When someone is diagnosed with a disease such as cancer or Alzheimer’s, they do not suffer alone.
In fact, 39.8 million caregivers provide unpaid care to an adult with a disability or illness—or 16.6 percent of Americans—according to the Family Caregiver Alliance. For those who live with the one they’re caring for, the responsibilities become a fulltime job, with spouses or children or partners averaging more than 44 hours per week in meeting a wide-ranging set of needs. These can including everything from feeding and dressing to shopping and paying the bills.
November is the month we remember caregivers, and the support system required to provide for those with serious illnesses.
As caregivers themselves can attest, the work can take a toll.
One recent literature review of research on the caregiving community found the following:
- 13 percent of caregivers to those suffering from an advanced stage of cancer could be diagnosed with a psychiatric disorder
- Family caregivers tend to display the same tendency toward depression as their patient
- Husbands whose wives are going through chemo for breast cancer suffer from poorer mental health than the general population
- Women, young people, husbands and wives, poor people and those who don’t themselves have support from family and friends suffer disproportionately from the demands of caregiving
- Those who assist in the care of those dealing with long-term illness or recurrence themselves suffer disproportionately from health problems such as heart disease and hypertension.
And so on…
So how DO you cope when a loved one has been diagnosed with cancer or another life-threatening illness?

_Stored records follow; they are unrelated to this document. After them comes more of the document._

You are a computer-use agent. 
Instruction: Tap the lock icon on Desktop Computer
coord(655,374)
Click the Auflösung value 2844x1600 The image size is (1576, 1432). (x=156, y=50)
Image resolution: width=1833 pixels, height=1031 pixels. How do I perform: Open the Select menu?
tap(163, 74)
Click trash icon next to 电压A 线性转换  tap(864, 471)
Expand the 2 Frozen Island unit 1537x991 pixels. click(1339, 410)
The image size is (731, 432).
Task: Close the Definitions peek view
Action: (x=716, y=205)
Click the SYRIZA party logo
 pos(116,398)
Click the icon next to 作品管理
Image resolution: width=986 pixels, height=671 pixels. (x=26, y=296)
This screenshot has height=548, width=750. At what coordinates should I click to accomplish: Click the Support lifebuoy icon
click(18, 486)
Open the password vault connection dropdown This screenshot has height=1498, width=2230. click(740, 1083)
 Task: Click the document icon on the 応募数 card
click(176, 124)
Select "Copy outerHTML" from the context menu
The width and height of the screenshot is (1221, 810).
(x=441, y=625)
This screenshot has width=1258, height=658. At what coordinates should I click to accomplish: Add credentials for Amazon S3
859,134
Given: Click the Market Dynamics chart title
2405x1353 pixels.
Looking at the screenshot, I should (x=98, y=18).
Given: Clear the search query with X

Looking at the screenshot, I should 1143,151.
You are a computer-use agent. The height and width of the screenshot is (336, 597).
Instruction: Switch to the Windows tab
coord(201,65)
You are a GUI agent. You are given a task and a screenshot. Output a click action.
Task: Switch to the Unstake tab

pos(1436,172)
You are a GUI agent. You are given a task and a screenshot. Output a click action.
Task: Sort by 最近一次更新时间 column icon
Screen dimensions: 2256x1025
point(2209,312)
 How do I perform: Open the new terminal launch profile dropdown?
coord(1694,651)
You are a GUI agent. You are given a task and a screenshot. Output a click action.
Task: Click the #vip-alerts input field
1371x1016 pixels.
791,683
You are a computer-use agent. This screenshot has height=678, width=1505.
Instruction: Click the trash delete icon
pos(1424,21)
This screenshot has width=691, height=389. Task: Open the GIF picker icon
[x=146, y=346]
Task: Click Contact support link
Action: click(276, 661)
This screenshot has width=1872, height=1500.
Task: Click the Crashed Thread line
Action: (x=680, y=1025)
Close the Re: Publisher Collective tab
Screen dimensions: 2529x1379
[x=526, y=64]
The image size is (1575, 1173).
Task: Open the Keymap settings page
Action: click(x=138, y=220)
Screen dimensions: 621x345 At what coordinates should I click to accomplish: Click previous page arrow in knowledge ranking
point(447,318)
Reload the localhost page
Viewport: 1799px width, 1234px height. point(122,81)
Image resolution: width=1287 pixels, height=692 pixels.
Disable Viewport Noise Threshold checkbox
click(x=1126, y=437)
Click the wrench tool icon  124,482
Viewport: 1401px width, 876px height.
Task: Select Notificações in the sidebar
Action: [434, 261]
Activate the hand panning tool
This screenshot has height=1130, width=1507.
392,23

- Acknowledge the “new normal”: Life has changed, and adjustments will be required. And that means not only taking care of the needs of your loved one but also taking care of yourself.
- Ask for help: People are willing and want to help, so don’t be afraid to ask for what you need. Whether it be dinners on treatment day or help picking up the kids from school or caring for pets, don’t be afraid to reach out to family, neighbors and friends. They may not know what to say, so most will jump at the opportunity to “do.”
- Take control of your care: The parade of specialists, tests and treatment options can make you feel entirely out of control of both the disease and the process. Doing some personal research can help you ask better questions, explore treatment options and give you a sense of purpose and command of the process. And it’s likely you will get better care.
- Take care of your health: Find time to exercise, meditate, do a yoga class, anything that helps you restore and maintain body and soul. Don’t ignore physical symptoms you may be suffering yourself. Staying healthy and fit is important for both you and the loved one who needs you.
- Have fun: Give yourself and your patient a break. Take a day to do something fun when body permits. Invest time in things you both enjoy.
- Be thankful: Focusing on the good, even if it’s just the blue sky or clean laundry, helps makes it easier to handle the bad stuff. Research shows that optimism and attitude do have an impact on the outcome of a disease.